# Gutter Laser Line Level



## swiederin (Jan 4, 2010)

I need to set the slope for new gutters that will be on the second story of the house. I need an easy way to create the slope and hang the gutters following the line. I was thinking of a laser line level. Any experience in doing this? Any brand/model to suggest?


----------



## joecaption (Nov 30, 2011)

Why do you think it needs to be that precise?
A simple caulk line will work.
It only needs a tiny bit of fall.
Your would be far better off, leak free and look far better to bite the bullet and have a seamless gutter installed


----------



## DexterII (Jul 14, 2010)

If I were going to do it, I would use the drip edge or facia as a benchmark, figure how much fall I wanted in so much run, make the marks, and run a chalk line. But I probably wouldn't do it, because the first thing that I would do is call a couple of local professionals, and would probably end up hiring one of them. Pro's form seamless right on site, reducing joints significantly, and, because they do form their own, their price, including installation, is typically competitive with the price that you will pay for material alone. It's one area in which DIY is not necessarily the best way to go.


----------



## Fix'n it (Mar 12, 2012)

DexterII said:


> Ibecause they do form their own, their price, including installation, is typically competitive with the price that you will pay for material alone.


so, your saying they will make and install @ about $2Lf ?


----------



## DexterII (Jul 14, 2010)

I don't believe that I mentioned any prices, nor that I said it would cost less to have it installed, but I did say competitive, and am sticking with that. I do know that I had my own done for less than what I could have done it, but admit that I know the company I hired, and have hired and referred them for other jobs, so yes, I probably got a good price. Nevertheless, I have also done ballpark estimates on other jobs, and, again, they are competitive. But, if you want me to say that a homeowner who has ladders, a pickup or trailer to haul the material, a helper, and places no value on their own time, okay, yes, I imagine that they might do it for less.


----------



## wkearney99 (Apr 8, 2009)

What Dexter said, stuff like gutters is arguably territory for hiring a pro. Gutters serve an important purpose and that's managing the water so it doesn't end up damaging things that might be a lot more expensive to repair. A lot of times money "saved" ends up costing quite a lot more...

### [EXERCISE DIRECTIONS]
Reproduce the gutter thread word for word from "## swiederin (Jan" to "bit of fall.".

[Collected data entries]
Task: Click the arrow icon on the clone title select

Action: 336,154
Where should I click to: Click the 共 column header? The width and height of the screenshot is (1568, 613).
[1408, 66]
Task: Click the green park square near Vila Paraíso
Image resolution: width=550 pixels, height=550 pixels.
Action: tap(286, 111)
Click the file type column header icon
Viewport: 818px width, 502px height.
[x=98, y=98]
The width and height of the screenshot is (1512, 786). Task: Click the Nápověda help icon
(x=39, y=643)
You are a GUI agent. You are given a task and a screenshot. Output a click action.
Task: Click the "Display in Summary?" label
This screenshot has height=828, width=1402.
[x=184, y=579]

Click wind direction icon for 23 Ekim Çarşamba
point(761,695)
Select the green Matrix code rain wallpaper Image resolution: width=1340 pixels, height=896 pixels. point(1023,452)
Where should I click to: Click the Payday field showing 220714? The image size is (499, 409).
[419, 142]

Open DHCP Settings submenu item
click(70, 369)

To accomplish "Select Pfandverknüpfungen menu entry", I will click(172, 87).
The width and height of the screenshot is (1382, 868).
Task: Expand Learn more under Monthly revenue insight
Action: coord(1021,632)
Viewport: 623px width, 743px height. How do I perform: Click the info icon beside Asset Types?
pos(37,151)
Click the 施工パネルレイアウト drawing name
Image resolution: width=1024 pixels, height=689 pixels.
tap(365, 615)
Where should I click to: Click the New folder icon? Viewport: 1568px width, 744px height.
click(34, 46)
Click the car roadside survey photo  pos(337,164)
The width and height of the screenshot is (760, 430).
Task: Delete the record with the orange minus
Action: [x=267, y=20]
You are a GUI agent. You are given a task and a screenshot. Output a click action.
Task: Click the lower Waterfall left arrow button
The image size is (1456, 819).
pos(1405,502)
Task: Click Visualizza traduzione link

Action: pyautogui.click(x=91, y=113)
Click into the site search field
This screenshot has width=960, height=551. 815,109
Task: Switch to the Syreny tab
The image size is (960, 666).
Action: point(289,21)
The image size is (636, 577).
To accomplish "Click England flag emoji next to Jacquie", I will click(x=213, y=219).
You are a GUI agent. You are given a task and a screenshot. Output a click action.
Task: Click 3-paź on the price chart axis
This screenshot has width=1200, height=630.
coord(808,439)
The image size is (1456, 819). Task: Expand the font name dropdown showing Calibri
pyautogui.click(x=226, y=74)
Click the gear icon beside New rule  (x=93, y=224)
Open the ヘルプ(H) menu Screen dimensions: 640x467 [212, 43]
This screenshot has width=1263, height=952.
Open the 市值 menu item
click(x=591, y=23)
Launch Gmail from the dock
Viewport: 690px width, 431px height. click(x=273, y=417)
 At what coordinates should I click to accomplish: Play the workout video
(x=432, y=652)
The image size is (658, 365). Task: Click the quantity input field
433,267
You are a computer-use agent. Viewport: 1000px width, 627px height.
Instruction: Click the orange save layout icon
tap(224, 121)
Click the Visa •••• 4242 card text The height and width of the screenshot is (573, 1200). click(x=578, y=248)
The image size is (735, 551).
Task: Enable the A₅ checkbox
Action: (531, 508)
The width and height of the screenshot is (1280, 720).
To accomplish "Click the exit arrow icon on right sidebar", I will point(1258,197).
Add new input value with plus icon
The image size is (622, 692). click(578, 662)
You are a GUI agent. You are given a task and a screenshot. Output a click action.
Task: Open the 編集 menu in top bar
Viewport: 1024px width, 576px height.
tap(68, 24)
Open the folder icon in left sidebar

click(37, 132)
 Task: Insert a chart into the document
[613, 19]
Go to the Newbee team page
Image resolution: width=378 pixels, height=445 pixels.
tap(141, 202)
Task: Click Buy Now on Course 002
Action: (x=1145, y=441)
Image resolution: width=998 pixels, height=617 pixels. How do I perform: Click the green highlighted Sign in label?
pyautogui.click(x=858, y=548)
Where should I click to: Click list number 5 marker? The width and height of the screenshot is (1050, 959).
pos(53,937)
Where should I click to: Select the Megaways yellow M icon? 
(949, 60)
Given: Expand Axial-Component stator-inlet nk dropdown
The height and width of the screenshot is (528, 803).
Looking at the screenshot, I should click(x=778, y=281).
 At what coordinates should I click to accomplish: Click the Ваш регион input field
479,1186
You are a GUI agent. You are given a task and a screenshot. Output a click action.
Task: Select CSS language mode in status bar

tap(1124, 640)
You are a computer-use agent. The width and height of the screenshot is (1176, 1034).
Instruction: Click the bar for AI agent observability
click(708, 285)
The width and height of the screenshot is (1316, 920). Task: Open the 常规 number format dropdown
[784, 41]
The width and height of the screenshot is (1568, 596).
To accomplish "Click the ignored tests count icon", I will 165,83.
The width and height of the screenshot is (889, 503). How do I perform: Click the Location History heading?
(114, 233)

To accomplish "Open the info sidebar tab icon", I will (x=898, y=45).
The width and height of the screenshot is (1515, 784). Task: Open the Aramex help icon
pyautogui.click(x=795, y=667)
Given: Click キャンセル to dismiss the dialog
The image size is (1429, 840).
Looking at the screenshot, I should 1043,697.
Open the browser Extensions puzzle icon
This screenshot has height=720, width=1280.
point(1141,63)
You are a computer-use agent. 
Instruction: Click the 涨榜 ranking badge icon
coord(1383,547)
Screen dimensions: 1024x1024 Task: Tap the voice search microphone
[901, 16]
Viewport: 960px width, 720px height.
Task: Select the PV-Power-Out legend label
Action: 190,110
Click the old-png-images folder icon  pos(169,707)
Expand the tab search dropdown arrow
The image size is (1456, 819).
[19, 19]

### [SOLUTION FOR THIS TASK]
## swiederin (Jan 4, 2010)

I need to set the slope for new gutters that will be on the second story of the house. I need an easy way to create the slope and hang the gutters following the line. I was thinking of a laser line level. Any experience in doing this? Any brand/model to suggest?


----------



## joecaption (Nov 30, 2011)

Why do you think it needs to be that precise?
A simple caulk line will work.
It only needs a tiny bit of fall.